Early Life and Marriage Arthur Coit Gilman was born in 1855, the son of Rev. Edward Whiting Gilman, a New England clergyman, and Julia Silliman, daughter of Benjamin Silliman Jr., the noted Yale chemist and geologist. Arthur Coit was the nephew of Daniel Coit Gilman, the first president of Johns Hopkins University, founding president of the Carnegie Institution, and co-founder mof the Gilman School, Baltimore.

Arthur married Bessie Lawrence in 1878 at Magnolia Plantation in Louisiana, connecting him to the Lawrence family of Flushing and New York. The couple lived in comfort and social prominence, maintaining a residence in Flushing and summering in fashionable circles.

Career Gilman began his professional life modestly as an office boy at the tea firm L. H. Labaree & Co. in March 1879 at a salary of eight dollars a week. Through apparent diligence and ability he rose rapidly and eventually became a partner, though without ever investing capital. His financial standing and refined tastes placed him among the well-to-do of the late Gilded Age.

He and his wife were active in New York society and were among the earliest box holders at the Metropolitan Opera, where Arthur was noted as an ardent admirer and defender of Richard Wagner’s music—a passion that was fashionable among the city’s cultivated elite of the 1880s.

Death and Scandal On December 15, 1890, Arthur told his wife that he was unwell and would remain home from work. He sent a telegram to the firm excusing his absence and promised to join his wife and her sister for lunch at Delmonico’s if he felt better. Later that morning, when his employer, Mr. Labaree, came to Flushing to discuss business, the servant found Gilman’s bedroom door locked. It was forced open, and Arthur was found dead on his bed, partly clothed. The attending physician declared the cause of death to be heart failure.

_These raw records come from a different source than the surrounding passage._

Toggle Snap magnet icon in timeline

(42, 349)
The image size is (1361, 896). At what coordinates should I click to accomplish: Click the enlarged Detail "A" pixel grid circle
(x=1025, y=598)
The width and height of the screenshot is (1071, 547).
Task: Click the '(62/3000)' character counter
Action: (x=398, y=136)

Several months later, auditors discovered that Gilman had embezzled approximately $220,000 (equivalent to about $5 million in modern value) from the firm between 1884 and 1890. The investigation concluded that the thefts had been “continuous, deliberate, and intentional, extending over six years and conducted with a degree of skill and baseness of treachery which can find but few cases to parallel.” The money’s destination was never traced; his personal income appeared adequate for his lifestyle, and no hidden assets were located.

In the firm’s safe were found life-insurance policies totaling $56,000, payable to Bessie Gilman. The company asserted that the stolen funds had been used to pay the premiums and laid claim to the policies. The dispute went to court, where Mrs. Gilman maintained that the firm was entitled only to the value of the premiums, not to the benefits themselves. These policies were the only assets remaining to her.

Although the physician’s report stated “heart failure,” the timing of Gilman’s death, the revelation of the embezzlement, and the existence of the insurance policies led to widespread suspicions of suicide, but by the time the fraud was uncovered it was too late for an autopsy.

The Supreme Cort of New York ruled:

“Held, that the plaintiff was entitled to recover the amount of such premiums as were paid from firm moneys by Gilman in fraud of the rights of the firm, but that he was not entitled to recover the moneys realized from the policies themselves.

That the partnership relation forbade the idea that one partner could steal or embezzle from the firm, inasmuch as each partner had an undivided part of the whole, and not the whole of an undivided part of the firm property.

That, as the wife had an insurable interest, protected by the laws of the State, the policy and its proceeds were not solely the result of Gilman’s payment of the premiums. (Per O’Brien, J.)

That, therefore, assuming the partnership relation to be one of trust, equity would not follow a fund diverted, but which had been subsequently invested so as to unite it with other property interests or rights, and give the whole investment to the party whose money had been diverted. (Per O’Brien, J.)”

Character and Legacy Arthur Coit Gilman’s life combined social brilliance, financial promise, and tragic collapse. His downfall, one of the most striking private scandals of late nineteenth-century New York commerce, destroyed a respected firm and left his family in near ruin. His story, though little remembered, reflects the speculative fever and moral fragility of the Gilded Age—an era when ambition, appearances, and temptation often proved fatally intertwined.